The Supreme Court has declined to overturn the decision made by the National Company Law Appellate Tribunal (NCLAT). The tribunal had ordered the Jalan Fritsch consortium, which is the successful bidder of the debt-ridden Jet Airways, to pay the outstanding provident fund and gratuity amount of ?250 crore to the former employees of the defunct airline.
A Supreme Court bench, led by the Chief Justice, declined to alter the order issued by the NCLAT. The bench stated that “any prospective buyer must be aware of the outstanding labour obligations. The order must be final and binding.
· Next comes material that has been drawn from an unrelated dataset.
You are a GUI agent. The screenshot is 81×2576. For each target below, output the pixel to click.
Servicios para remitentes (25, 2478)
We will not make any changes.”
Saurabh Kripal, a senior attorney representing the consortium, expressed concern that the ruling would require the consortium to allocate an additional ?200 crore, making it difficult to revitalize the airline. Kripal argued that once the resolution plan was approved, it could not be altered or revoked.
The NCLAT had instructed the consortium to pay the outstanding provident fund and gratuity amount of ?250 crore to the former employees of the bankrupt airline. Earlier this month, the consortium filed an appeal with the Supreme Court challenging this order.
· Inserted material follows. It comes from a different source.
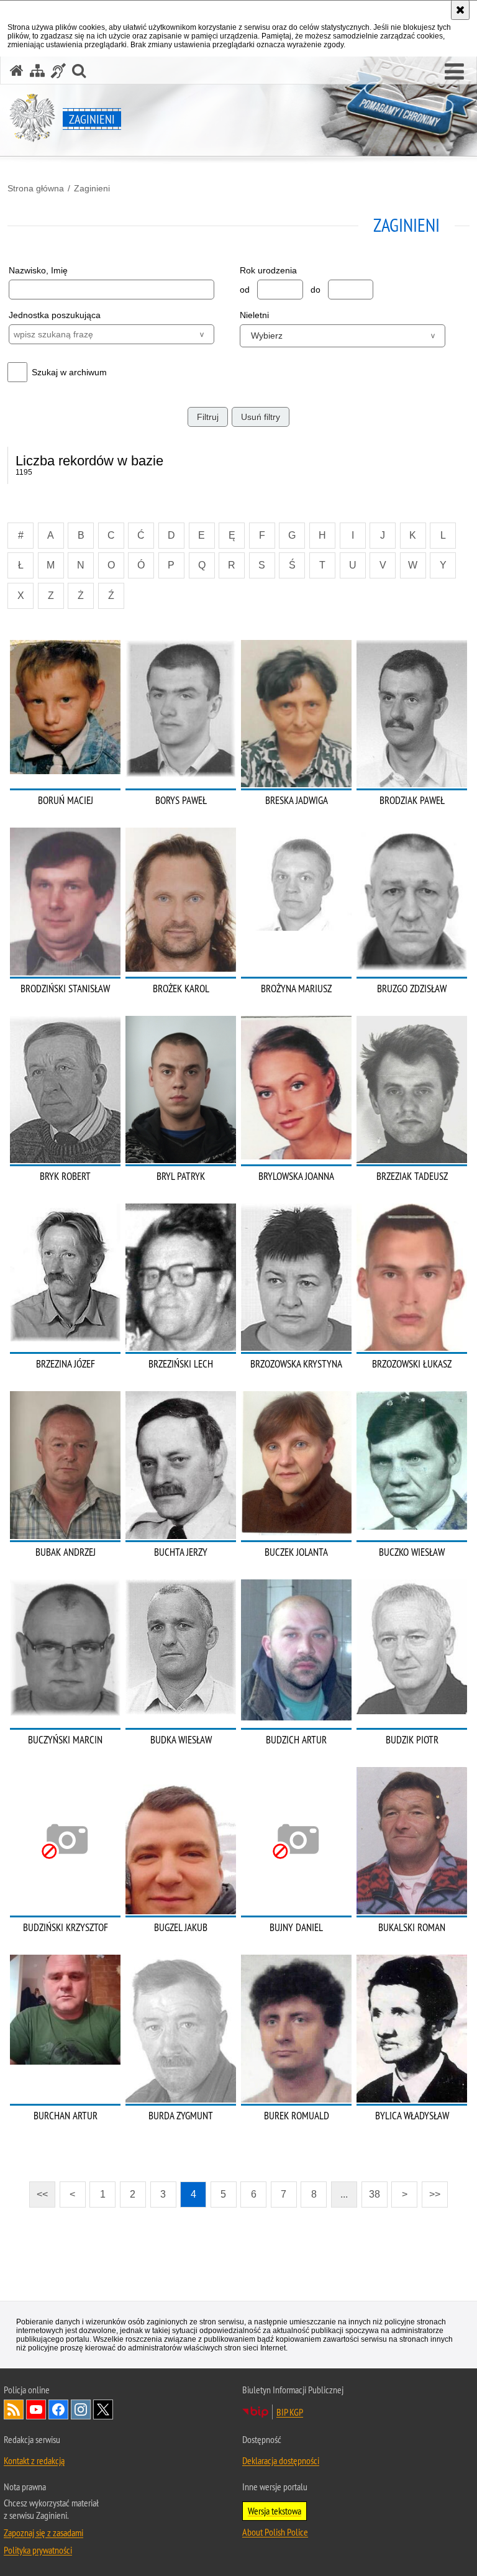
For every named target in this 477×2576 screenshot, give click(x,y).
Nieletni (254, 315)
The appeal, submitted by lawyer Avinash B Amarnath, argued that the appellate tribunal had rejected the consortium’s request to limit its payment obligation to ?475 crore under the approved resolution plan.
The approved resolution plan did not include the payment of the outstanding provident fund and gratuity amount, which was set at only ?52 crore out of a total of ?475 crore allocated for settlements to all stakeholders.
In June 2021, the Mumbai branch of the NCLT approved the resolution plan submitted by the Jalan-Kalrock Consortium (JKC). Last week, the tribunal also approved the transfer of ownership of the bankrupt airline to the winning bidder, the JKC.
Presently, the ownership of the airline is in the hands of a monitoring committee composed of Jet’s creditors, JKC leaders, and a resolution professional.
The JKC has stated that it will invest ?1,375 crore, with ?900 crore being used as capital infusion and ?475 crore being paid to creditors. Out of the ?475 crore, ?380 crore will be allocated to financial creditors. The JKC will hold a 89.79 per cent stake in the company, while 9.5 per cent will be given to the lenders.